Data extracts:
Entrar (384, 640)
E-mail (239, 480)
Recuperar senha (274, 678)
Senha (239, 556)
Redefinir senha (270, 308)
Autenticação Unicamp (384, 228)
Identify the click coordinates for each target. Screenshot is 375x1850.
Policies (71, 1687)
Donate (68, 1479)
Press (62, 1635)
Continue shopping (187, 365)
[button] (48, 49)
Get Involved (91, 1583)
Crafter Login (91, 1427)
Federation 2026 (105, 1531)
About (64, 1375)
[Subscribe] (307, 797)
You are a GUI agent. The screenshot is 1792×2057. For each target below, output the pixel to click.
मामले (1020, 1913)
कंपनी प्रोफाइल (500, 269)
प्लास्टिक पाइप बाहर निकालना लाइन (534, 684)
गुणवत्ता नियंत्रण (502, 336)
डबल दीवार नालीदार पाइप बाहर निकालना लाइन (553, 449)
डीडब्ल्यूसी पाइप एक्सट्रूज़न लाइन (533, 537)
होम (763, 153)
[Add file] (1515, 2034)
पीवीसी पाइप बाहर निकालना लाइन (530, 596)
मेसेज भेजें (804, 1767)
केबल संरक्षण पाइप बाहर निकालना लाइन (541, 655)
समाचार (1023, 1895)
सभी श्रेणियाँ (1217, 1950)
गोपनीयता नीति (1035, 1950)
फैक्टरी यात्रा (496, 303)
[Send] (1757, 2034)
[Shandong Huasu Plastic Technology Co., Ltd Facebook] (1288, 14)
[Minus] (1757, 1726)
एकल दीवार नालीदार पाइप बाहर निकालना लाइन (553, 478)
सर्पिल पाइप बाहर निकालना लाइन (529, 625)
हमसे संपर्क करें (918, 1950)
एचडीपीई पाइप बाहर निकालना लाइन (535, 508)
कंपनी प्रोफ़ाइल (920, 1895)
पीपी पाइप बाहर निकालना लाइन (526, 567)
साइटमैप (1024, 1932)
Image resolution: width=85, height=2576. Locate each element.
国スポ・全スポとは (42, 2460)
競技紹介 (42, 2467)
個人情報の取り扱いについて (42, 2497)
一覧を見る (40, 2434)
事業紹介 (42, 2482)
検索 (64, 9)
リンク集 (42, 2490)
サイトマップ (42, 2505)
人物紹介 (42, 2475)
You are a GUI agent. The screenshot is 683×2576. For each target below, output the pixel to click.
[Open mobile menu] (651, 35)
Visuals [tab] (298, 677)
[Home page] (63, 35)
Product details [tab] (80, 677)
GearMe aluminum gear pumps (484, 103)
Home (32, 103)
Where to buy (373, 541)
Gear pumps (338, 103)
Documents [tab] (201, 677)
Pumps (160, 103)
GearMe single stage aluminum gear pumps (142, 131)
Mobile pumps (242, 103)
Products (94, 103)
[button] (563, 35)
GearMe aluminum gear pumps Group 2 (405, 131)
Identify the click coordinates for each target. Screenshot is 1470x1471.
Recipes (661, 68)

Task objective: From the entries above, restate word for word the lines from the line containing "Senha (239, 556)" to the line containing "Product details [tab] (80, 677)", both ends included, and nothing more.

Response to this task:
Senha (239, 556)
Redefinir senha (270, 308)
Autenticação Unicamp (384, 228)
Identify the click coordinates for each target. Screenshot is 375x1850.
Policies (71, 1687)
Donate (68, 1479)
Press (62, 1635)
Continue shopping (187, 365)
[button] (48, 49)
Get Involved (91, 1583)
Crafter Login (91, 1427)
Federation 2026 (105, 1531)
About (64, 1375)
[Subscribe] (307, 797)
You are a GUI agent. The screenshot is 1792×2057. For each target below, output the pixel to click.
मामले (1020, 1913)
कंपनी प्रोफाइल (500, 269)
प्लास्टिक पाइप बाहर निकालना लाइन (534, 684)
गुणवत्ता नियंत्रण (502, 336)
डबल दीवार नालीदार पाइप बाहर निकालना लाइन (553, 449)
डीडब्ल्यूसी पाइप एक्सट्रूज़न लाइन (533, 537)
होम (763, 153)
[Add file] (1515, 2034)
पीवीसी पाइप बाहर निकालना लाइन (530, 596)
मेसेज भेजें (804, 1767)
केबल संरक्षण पाइप बाहर निकालना लाइन (541, 655)
समाचार (1023, 1895)
सभी श्रेणियाँ (1217, 1950)
गोपनीयता नीति (1035, 1950)
फैक्टरी यात्रा (496, 303)
[Send] (1757, 2034)
[Shandong Huasu Plastic Technology Co., Ltd Facebook] (1288, 14)
[Minus] (1757, 1726)
एकल दीवार नालीदार पाइप बाहर निकालना लाइन (553, 478)
सर्पिल पाइप बाहर निकालना लाइन (529, 625)
हमसे संपर्क करें (918, 1950)
एचडीपीई पाइप बाहर निकालना लाइन (535, 508)
कंपनी प्रोफ़ाइल (920, 1895)
पीपी पाइप बाहर निकालना लाइन (526, 567)
साइटमैप (1024, 1932)
Image resolution: width=85, height=2576. Locate each element.
国スポ・全スポとは (42, 2460)
競技紹介 (42, 2467)
個人情報の取り扱いについて (42, 2497)
一覧を見る (40, 2434)
事業紹介 (42, 2482)
検索 (64, 9)
リンク集 (42, 2490)
サイトマップ (42, 2505)
人物紹介 (42, 2475)
You are a GUI agent. The screenshot is 683×2576. For each target below, output the pixel to click.
[Open mobile menu] (651, 35)
Visuals [tab] (298, 677)
[Home page] (63, 35)
Product details [tab] (80, 677)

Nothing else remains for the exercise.